When does US 5,866,590 lose exclusivity, and how do patent term and regulatory exclusivities interact?

Exclusivity timing framework (US)

For US patents, the practical end date is the later of:

  • the patent’s expiration by term (typically 20 years from earliest effective US filing, subject to PTA adjustments), and
  • any extended exclusivities that may exist due to regulatory exclusivity (not “patent term extension” unless eligible) and any Hatch-Waxman data exclusivity timing.

Important point for portfolio planning: for formulation patents like this, the relevant “entry clock” for generics often comes from:

  • whether Orange Book-listed patents exist for the reference product and
  • whether a Paragraph IV challenge is filed against those listed patents.

No Orange Book listing or reference product tie-in is provided in the prompt, so a precise “market exclusivity end” cannot be produced from the claim text alone.
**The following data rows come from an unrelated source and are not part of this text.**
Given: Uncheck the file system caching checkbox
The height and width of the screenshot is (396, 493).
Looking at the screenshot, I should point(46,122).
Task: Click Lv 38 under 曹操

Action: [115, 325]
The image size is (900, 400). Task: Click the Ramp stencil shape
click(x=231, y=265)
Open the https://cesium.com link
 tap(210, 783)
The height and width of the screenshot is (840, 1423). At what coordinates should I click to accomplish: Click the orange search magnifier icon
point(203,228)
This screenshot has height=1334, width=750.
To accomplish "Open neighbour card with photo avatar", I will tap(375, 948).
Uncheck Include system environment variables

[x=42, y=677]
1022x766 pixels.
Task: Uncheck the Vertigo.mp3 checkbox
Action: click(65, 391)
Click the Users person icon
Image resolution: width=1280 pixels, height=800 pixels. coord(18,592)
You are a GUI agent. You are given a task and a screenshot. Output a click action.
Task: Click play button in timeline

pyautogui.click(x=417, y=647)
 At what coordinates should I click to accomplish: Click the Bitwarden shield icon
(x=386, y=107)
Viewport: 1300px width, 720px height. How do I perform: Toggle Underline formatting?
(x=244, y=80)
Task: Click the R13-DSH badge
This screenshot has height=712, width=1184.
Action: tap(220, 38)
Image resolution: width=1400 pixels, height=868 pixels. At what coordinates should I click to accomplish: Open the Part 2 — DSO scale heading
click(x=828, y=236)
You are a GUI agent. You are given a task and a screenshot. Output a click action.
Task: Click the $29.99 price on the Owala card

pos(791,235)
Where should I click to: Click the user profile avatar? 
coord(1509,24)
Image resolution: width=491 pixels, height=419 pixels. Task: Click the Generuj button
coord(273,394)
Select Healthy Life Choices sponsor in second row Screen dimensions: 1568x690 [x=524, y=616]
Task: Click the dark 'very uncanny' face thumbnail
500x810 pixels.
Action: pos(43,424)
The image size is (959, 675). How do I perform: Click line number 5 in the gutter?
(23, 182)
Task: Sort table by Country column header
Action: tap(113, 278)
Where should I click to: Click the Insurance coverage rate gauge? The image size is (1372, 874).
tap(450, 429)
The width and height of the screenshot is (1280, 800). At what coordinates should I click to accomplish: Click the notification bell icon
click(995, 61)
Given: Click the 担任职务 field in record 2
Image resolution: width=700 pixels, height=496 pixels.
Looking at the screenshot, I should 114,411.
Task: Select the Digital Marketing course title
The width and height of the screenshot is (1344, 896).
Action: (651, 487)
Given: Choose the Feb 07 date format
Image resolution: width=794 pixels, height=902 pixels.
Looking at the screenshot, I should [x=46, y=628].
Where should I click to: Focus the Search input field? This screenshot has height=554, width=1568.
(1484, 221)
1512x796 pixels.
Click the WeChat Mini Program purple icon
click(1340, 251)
What is the Orange Book status of tiagabine products tied to antioxidant-stabilized compositions?

Orange Book listing is a prerequisite for Paragraph IV

US 5,866,590 would matter to generic entry only if:

  • it is listed in the Orange Book for a specific NDC of an approved reference product using tiagabine, and
  • it is tied to the NDA/BLA in a way that enables a Paragraph IV certification.

No Orange Book NDC/NDA association is included in the provided information, so the listing status and any Paragraph IV history cannot be stated accurately.


What generic entry risks exist for competitors using tiagabine with different antioxidants or different granulation processes?

Risk vectors tied to the claim language

  1. Using ascorbic acid but outside 5–25% loading

    • If formulation uses ascorbic acid at stabilizing levels but outside the numeric range, claim 3 may fall away, but claim 1 may still remain a risk depending on “sufficient to stabilize” evidence.
  2. Using only one of the vitamin E system components

    • For claims 7–9, a competitor that uses alpha-tocopherol alone or ascorbyl palmitate alone may attempt to design around the “mixture of alpha-tocopherol and ascorbyl palmitate” requirement.
  3. Process design-around

    • If a competitor avoids melt granulation or does melt granulation under different controlled atmosphere conditions, they reduce exposure to process claims 5/6 and 11/12.
  4. Physical form design-around

    • Claim 2 and claim 8 require antioxidant “in the form of a powder.” Switching to non-powder forms could aim at that narrower feature.

Manufacturing/IP barrier reality

Even if a competitor changes formulation ingredients, they may still face risk if:

  • the same antioxidant(s) are used, and
  • melt granulation is performed with low moisture/oxygen controls consistent with the claims.

Conversely, teams that can switch process route away from melt granulation or use alternate stabilization systems can materially reduce the process-claim exposure.


How strong is the patent estate for 5,866,590: claim breadth, vulnerability points, and likely validity pressure

Claim breadth vs enforceability

  • Moderate breadth on antioxidant system: Claim 1 is broad because it covers “ascorbic acid in an amount sufficient to stabilize.” That can be argued as wide, constrained only by functional “stabilize” language.
  • Narrowing via numeric range in dependent claims: Claims 3 and 9 provide measurable constraints that can support clearer infringement or clearer non-infringement.
  • Process claims are narrower in execution facts: melt granulation and low oxygen/low water vapor add evidentiary burden for both infringement and validity arguments.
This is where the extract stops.